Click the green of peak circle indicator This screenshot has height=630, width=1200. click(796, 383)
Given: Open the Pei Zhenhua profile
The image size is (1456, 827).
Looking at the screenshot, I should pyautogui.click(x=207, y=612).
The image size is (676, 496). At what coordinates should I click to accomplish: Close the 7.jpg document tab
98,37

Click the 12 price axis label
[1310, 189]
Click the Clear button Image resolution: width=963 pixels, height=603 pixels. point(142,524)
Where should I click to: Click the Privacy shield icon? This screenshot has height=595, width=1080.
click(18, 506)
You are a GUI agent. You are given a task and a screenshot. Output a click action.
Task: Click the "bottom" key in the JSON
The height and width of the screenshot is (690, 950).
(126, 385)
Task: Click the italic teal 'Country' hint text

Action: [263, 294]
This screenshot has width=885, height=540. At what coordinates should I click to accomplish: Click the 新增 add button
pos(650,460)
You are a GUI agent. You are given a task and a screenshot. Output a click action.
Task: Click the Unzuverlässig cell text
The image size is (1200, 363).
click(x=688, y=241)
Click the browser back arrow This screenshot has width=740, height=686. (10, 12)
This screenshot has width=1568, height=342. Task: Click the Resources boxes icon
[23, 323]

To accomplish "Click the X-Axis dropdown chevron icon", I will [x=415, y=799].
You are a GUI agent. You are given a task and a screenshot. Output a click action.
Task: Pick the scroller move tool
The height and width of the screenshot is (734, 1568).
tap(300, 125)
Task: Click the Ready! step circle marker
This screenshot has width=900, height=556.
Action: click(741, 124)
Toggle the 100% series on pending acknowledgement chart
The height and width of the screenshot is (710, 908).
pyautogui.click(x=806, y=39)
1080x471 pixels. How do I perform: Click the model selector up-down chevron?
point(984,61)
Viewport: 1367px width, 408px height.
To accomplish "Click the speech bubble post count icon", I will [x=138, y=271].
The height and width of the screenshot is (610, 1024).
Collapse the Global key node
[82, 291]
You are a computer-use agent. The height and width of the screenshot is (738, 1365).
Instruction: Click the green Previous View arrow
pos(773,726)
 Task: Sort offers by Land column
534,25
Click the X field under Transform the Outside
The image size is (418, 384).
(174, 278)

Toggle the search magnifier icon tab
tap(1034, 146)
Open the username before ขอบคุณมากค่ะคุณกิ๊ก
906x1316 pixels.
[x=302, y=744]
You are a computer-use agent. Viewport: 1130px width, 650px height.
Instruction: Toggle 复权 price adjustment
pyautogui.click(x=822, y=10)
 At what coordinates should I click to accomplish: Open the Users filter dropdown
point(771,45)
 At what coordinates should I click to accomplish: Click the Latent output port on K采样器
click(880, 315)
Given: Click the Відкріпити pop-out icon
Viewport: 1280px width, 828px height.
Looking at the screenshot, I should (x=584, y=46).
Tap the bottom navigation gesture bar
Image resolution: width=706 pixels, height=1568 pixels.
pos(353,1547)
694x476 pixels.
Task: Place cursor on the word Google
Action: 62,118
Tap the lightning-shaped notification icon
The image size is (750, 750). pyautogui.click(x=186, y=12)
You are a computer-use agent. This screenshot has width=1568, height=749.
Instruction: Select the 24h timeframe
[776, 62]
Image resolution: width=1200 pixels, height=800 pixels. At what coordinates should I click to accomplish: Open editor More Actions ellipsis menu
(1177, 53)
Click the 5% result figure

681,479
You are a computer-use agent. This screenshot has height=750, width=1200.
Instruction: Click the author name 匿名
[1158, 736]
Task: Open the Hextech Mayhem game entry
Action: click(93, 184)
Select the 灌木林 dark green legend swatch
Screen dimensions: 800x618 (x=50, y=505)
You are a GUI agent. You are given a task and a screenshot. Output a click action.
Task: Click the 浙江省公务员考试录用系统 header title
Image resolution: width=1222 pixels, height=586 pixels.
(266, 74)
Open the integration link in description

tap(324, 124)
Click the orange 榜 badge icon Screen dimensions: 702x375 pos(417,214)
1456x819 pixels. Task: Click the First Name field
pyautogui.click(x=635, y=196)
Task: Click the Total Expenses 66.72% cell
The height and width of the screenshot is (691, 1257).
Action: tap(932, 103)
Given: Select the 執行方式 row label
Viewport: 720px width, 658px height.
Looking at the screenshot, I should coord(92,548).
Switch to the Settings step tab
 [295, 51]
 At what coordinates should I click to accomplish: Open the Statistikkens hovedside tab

·····

• _The problem_
From the first line to the last, copy the records without alteration.

• _Output of the task_
Click the green of peak circle indicator This screenshot has height=630, width=1200. click(796, 383)
Given: Open the Pei Zhenhua profile
The image size is (1456, 827).
Looking at the screenshot, I should pyautogui.click(x=207, y=612).
The image size is (676, 496). At what coordinates should I click to accomplish: Close the 7.jpg document tab
98,37

Click the 12 price axis label
[1310, 189]
Click the Clear button Image resolution: width=963 pixels, height=603 pixels. point(142,524)
Where should I click to: Click the Privacy shield icon? This screenshot has height=595, width=1080.
click(18, 506)
You are a GUI agent. You are given a task and a screenshot. Output a click action.
Task: Click the "bottom" key in the JSON
The height and width of the screenshot is (690, 950).
(126, 385)
Task: Click the italic teal 'Country' hint text

Action: [263, 294]
This screenshot has width=885, height=540. At what coordinates should I click to accomplish: Click the 新增 add button
pos(650,460)
You are a GUI agent. You are given a task and a screenshot. Output a click action.
Task: Click the Unzuverlässig cell text
The image size is (1200, 363).
click(x=688, y=241)
Click the browser back arrow This screenshot has width=740, height=686. (10, 12)
This screenshot has width=1568, height=342. Task: Click the Resources boxes icon
[23, 323]

To accomplish "Click the X-Axis dropdown chevron icon", I will [x=415, y=799].
You are a GUI agent. You are given a task and a screenshot. Output a click action.
Task: Pick the scroller move tool
The height and width of the screenshot is (734, 1568).
tap(300, 125)
Task: Click the Ready! step circle marker
This screenshot has width=900, height=556.
Action: click(741, 124)
Toggle the 100% series on pending acknowledgement chart
The height and width of the screenshot is (710, 908).
pyautogui.click(x=806, y=39)
1080x471 pixels. How do I perform: Click the model selector up-down chevron?
point(984,61)
Viewport: 1367px width, 408px height.
To accomplish "Click the speech bubble post count icon", I will [x=138, y=271].
The height and width of the screenshot is (610, 1024).
Collapse the Global key node
[82, 291]
You are a computer-use agent. The height and width of the screenshot is (738, 1365).
Instruction: Click the green Previous View arrow
pos(773,726)
 Task: Sort offers by Land column
534,25
Click the X field under Transform the Outside
The image size is (418, 384).
(174, 278)

Toggle the search magnifier icon tab
tap(1034, 146)
Open the username before ขอบคุณมากค่ะคุณกิ๊ก
906x1316 pixels.
[x=302, y=744]
You are a computer-use agent. Viewport: 1130px width, 650px height.
Instruction: Toggle 复权 price adjustment
pyautogui.click(x=822, y=10)
 At what coordinates should I click to accomplish: Open the Users filter dropdown
point(771,45)
 At what coordinates should I click to accomplish: Click the Latent output port on K采样器
click(880, 315)
Given: Click the Відкріпити pop-out icon
Viewport: 1280px width, 828px height.
Looking at the screenshot, I should (x=584, y=46).
Tap the bottom navigation gesture bar
Image resolution: width=706 pixels, height=1568 pixels.
pos(353,1547)
694x476 pixels.
Task: Place cursor on the word Google
Action: 62,118
Tap the lightning-shaped notification icon
The image size is (750, 750). pyautogui.click(x=186, y=12)
You are a computer-use agent. This screenshot has width=1568, height=749.
Instruction: Select the 24h timeframe
[776, 62]
Image resolution: width=1200 pixels, height=800 pixels. At what coordinates should I click to accomplish: Open editor More Actions ellipsis menu
(1177, 53)
Click the 5% result figure

681,479
You are a computer-use agent. This screenshot has height=750, width=1200.
Instruction: Click the author name 匿名
[1158, 736]
Task: Open the Hextech Mayhem game entry
Action: click(93, 184)
Select the 灌木林 dark green legend swatch
Screen dimensions: 800x618 (x=50, y=505)
You are a GUI agent. You are given a task and a screenshot. Output a click action.
Task: Click the 浙江省公务员考试录用系统 header title
Image resolution: width=1222 pixels, height=586 pixels.
(266, 74)
Open the integration link in description

tap(324, 124)
Click the orange 榜 badge icon Screen dimensions: 702x375 pos(417,214)
1456x819 pixels. Task: Click the First Name field
pyautogui.click(x=635, y=196)
Task: Click the Total Expenses 66.72% cell
The height and width of the screenshot is (691, 1257).
Action: tap(932, 103)
Given: Select the 執行方式 row label
Viewport: 720px width, 658px height.
Looking at the screenshot, I should coord(92,548).
Switch to the Settings step tab
 [295, 51]
 At what coordinates should I click to accomplish: Open the Statistikkens hovedside tab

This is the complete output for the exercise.